Woodrow “Woody” Johnsen participated in a military group not often recognized for its contribution to the war. The Merchant Marines is a group of civilians who desire to serve their country however they can. These patriotic men and women are tasked with carrying troops, equipment, and supplies to the U.S. military fighting our battles. Their contribution is not less, but they receive startlingly little recognition for their good work.
Johnsen, a resident of Sagewood at Daybreak, was born in Salt Lake in 1926. He was the youngest of five brothers, all of whom served in the Armed Forces. As the youngest, he was unable to qualify for service in the Navy. Thus, Woody turned to the Merchant Marines, where he served until the end of World War II.
“Watching my brothers all go off to fight had an impact on me,” said Johnsen. “I wanted the opportunity to serve my country as well and jumped at the chance when the Merchant Marines accepted me. It was an interesting time in my life to be sure, as I saw parts of the world that I could never have imagined. But I also witnessed war and the scars it left on the men we helped transport. We traveled all through the Pacific and even as far as Australia to pick up Allied troops and take them to various destinations. Such experiences leave a mark on a man, and even as a teenager I knew I was part of something special. Everything was new and exciting to me, but I had to remember this was more than just a job.”
Johnsen received basic training in California, then set off in 1943 with the Merchant Marines aboard a Liberty ship, the “John Shaphroth,” bound for New Guinea, loaded with munitions and equipment. They then sailed for Brisbane, Australia, where they picked up more troops and supplies for battle.
After returning to San Francisco in 1944, Johnsen was stationed aboard a Victory ship called the S.S. “American Victory”. The ship then made its way to China, where the “American Victory” became the first American ship to dock in Shanghai since 1938.
Johnsen was in Manila, Philippines, when the war ended. After returning to the United States, he enlisted in the U.S. Army where he served for three years. Following his service, he returned to Utah and married Sheryl Daun Baer, a school teacher, with whom he had 57 years of marriage. They had two children, Michael and Sue. Woody is a talented artist and has painted many wonderful paintings.

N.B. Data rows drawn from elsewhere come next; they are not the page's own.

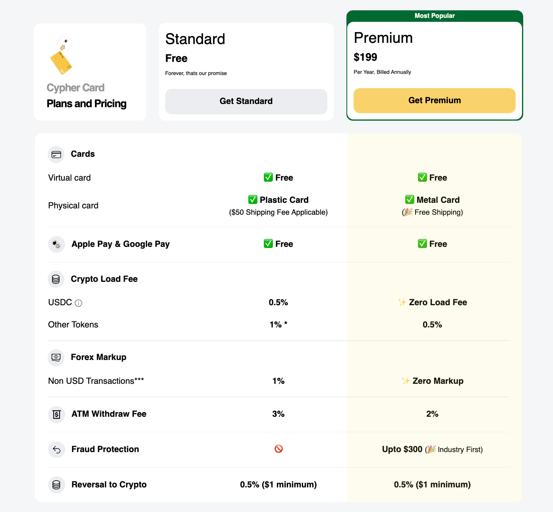Image resolution: width=553 pixels, height=512 pixels.
Task: Click the Forex Markup cash icon
Action: 56,358
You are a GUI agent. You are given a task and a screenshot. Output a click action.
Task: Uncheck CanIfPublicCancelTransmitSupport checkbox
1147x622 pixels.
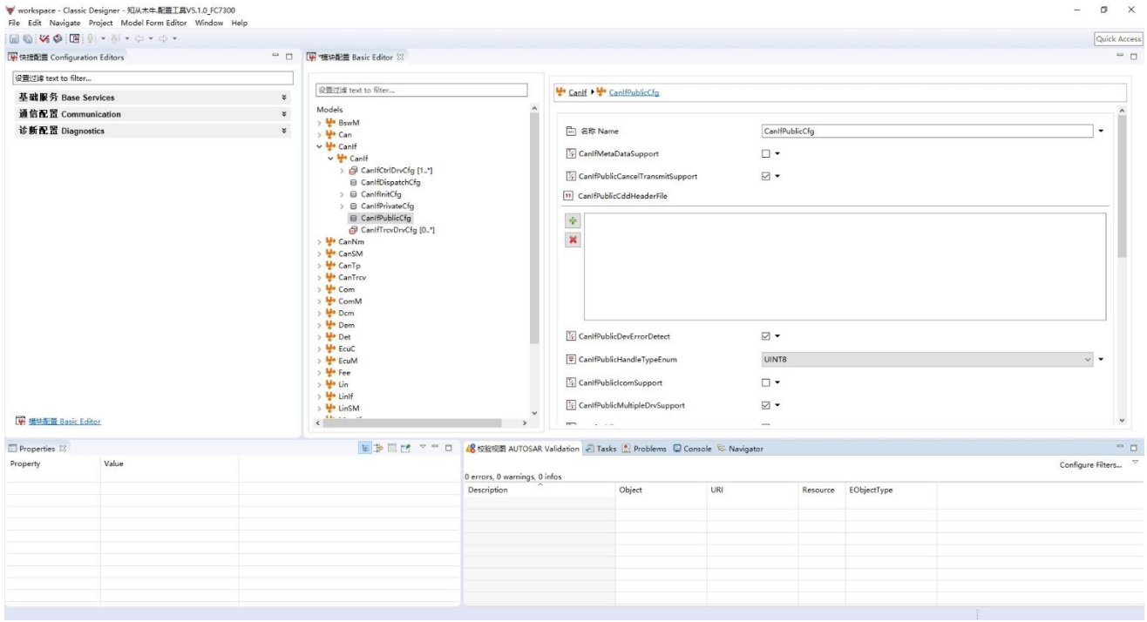pos(765,177)
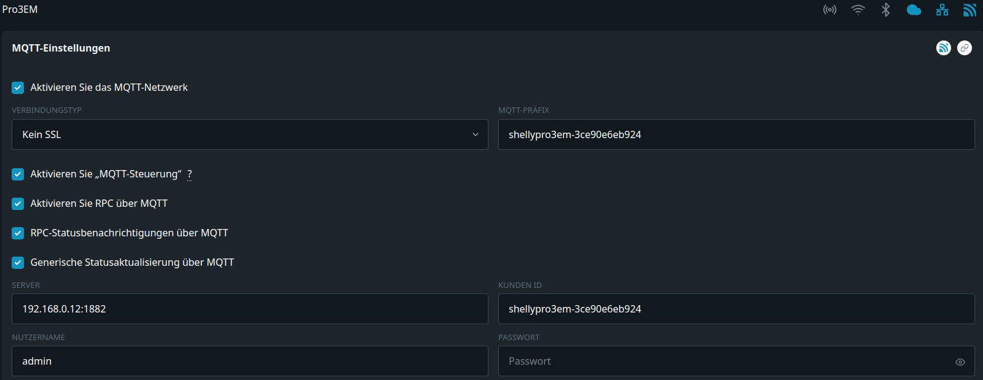The height and width of the screenshot is (380, 983).
Task: Uncheck 'Generische Statusaktualisierung über MQTT' checkbox
Action: [18, 263]
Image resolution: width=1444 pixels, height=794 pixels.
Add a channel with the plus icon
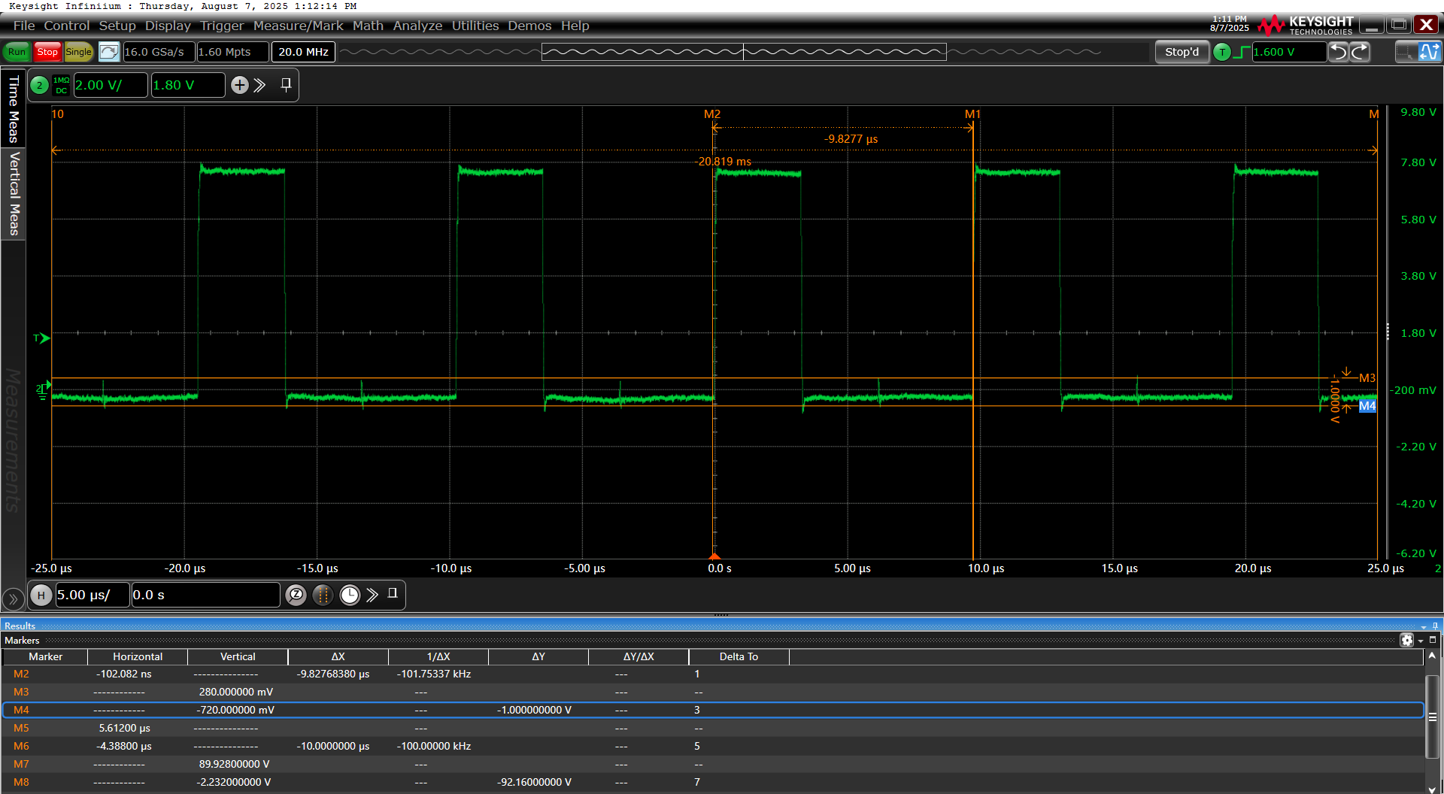239,85

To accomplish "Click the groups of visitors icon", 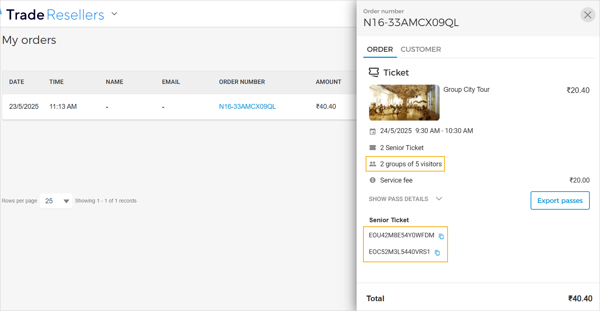I will click(372, 164).
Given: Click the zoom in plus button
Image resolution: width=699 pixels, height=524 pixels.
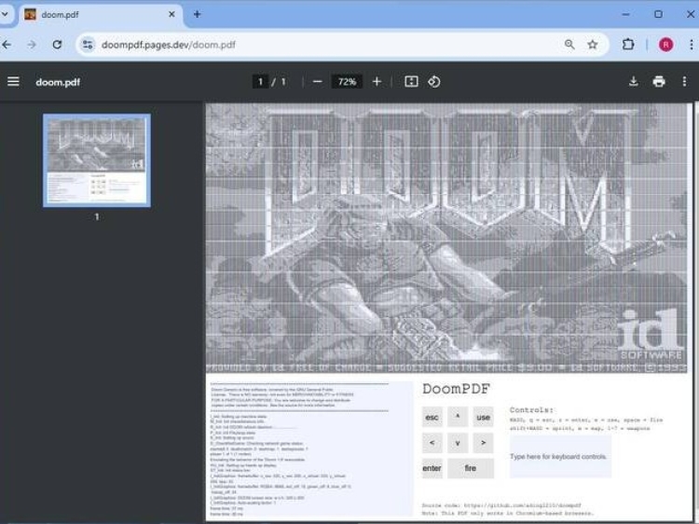Looking at the screenshot, I should click(x=377, y=82).
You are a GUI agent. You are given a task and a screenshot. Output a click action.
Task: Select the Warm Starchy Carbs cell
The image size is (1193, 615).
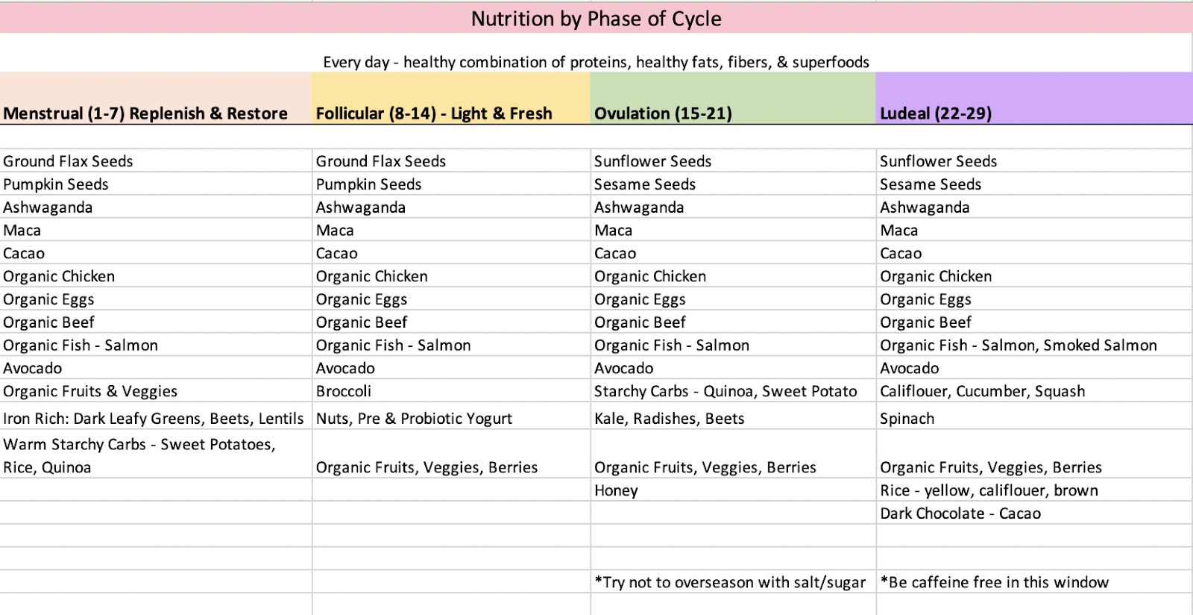pyautogui.click(x=156, y=454)
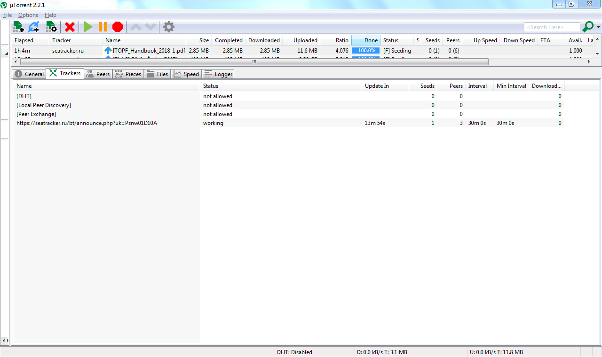Click Add Torrent from URL icon
Screen dimensions: 602x357
(33, 27)
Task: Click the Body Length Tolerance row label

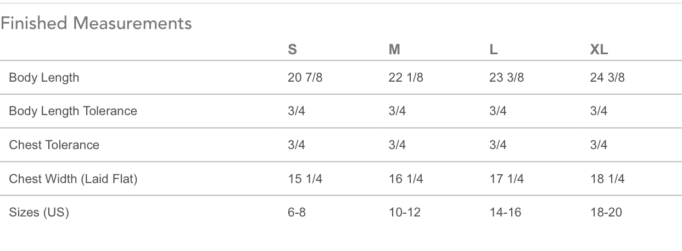Action: coord(73,111)
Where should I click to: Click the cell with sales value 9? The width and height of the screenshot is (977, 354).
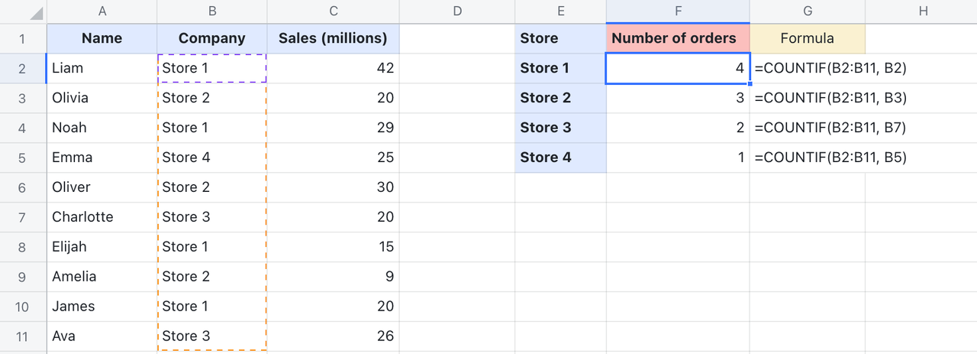point(333,277)
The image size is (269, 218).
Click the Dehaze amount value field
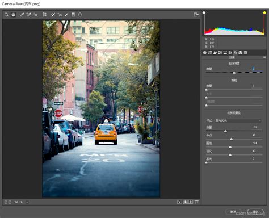pyautogui.click(x=253, y=69)
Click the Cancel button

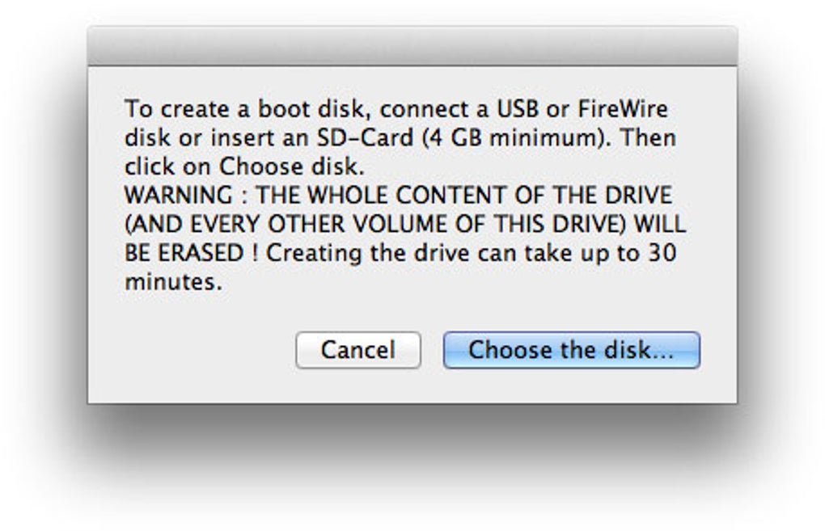click(x=358, y=350)
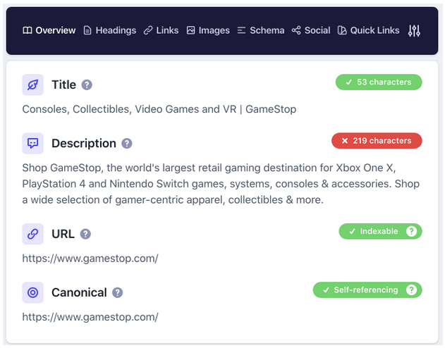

“I was fortunate and returned home along with all four of my brothers,” said Johnsen. “My family was incredibly lucky in a way that many others were not, and that’s something we never took for granted. The transition back to civilian life was not easy for me. As a result, I enlisted in the Army a year later. I enlisted for three years, and my time was almost up when the Korean conflict began. During this time, I was stationed in Germany because there was growing unrest
in the region. It is interesting to reflect on this time and how the events of World War II still have an impact on the world even today.”
The Merchant Marines ran many risks, among them was avoiding German U-boats, in order to keep U.S. troops around the world supplied with everything they needed. One casualty of war is the food supply, and without Merchant Marines like Woody Johnsen, the war may not have been won.